Excerpted text:
It’s an old story from the ’90s (L.M. Kit Carson hooked me up with Guillermo del Toro around ’94 or ’95, or a little before the Mimic shoot) but a true one.

From a friend: “The actual loaned sum (i.e., Cameron to Del Toro) was around $250K, which used for the ransom negotiator’s salary (said sum was paid promptly after GDT’s father’s release). The ransom itself was painfully raised by GDT’s family over the long ordeal.

“The Cinema Blend and Uproxx articles are inaccurate in many ways, including the fact that the kidnapping happened many, many months after Mimic was released.”

Work to complete:
**a.** Rewrite the passage about the del Toro ransom loan from the part that opens with the words "It’s an old" and closes with "a true one.", putting "introduced me to" in place of "hooked me up with".
**b.** Write the next part of the passage about the del Toro ransom loan, picking up after its final sentence.

Given records:
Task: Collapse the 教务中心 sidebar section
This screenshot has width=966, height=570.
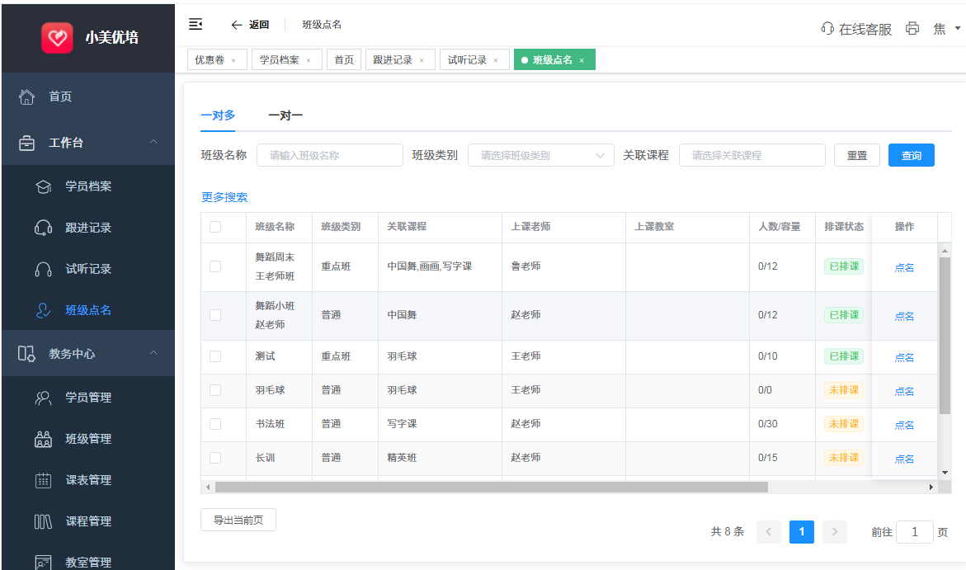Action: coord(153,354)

...

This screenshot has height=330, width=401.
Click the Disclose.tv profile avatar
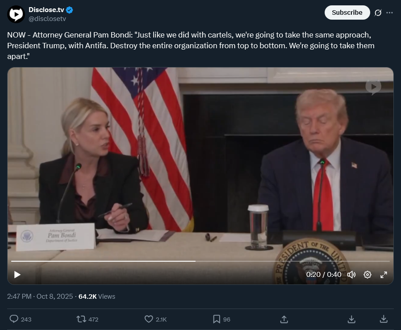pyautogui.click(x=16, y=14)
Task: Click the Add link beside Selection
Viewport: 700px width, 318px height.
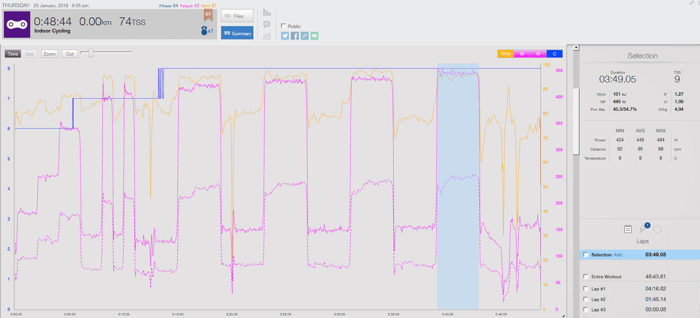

Responses per task:
**a.**
It’s an old story from the ’90s (L.M. Kit Carson introduced me to Guillermo del Toro around ’94 or ’95, or a little before the Mimic shoot) but a true one.

**b.**
From Rebecca Keegan‘s “The Futurist“: “But it was when his father was kidnapped in Guadalajara, Mexico, in 1998 that del Toro realized just how much he could count on Jim the Guy. Miramax had recently released del Toro’s biggest budget movie, Mimic, a $30 million production, and in his hometown the director was now believed to be a Hollywood high roller. Criminals captured Federico del Toro and demanded a ransom from his son. Then they doubled it. Over the course of the seventy-two-day ordeal, Cameron called and e-mailed del Toro constantly, counseling his friend on hiring the right people to perform the ransom negotiations based on his own experience with personal security. He reviewed the references from the negotiators. It was Cameron who loaned del Toro the ransom negotiator’s salary, a sum big enough to alleviate the family’s financial burden. ‘Of all my friends, Jim was the Gibraltar stone, ‘ del Toro recalls. He would pay Cameron back immediately upon his father’s release…”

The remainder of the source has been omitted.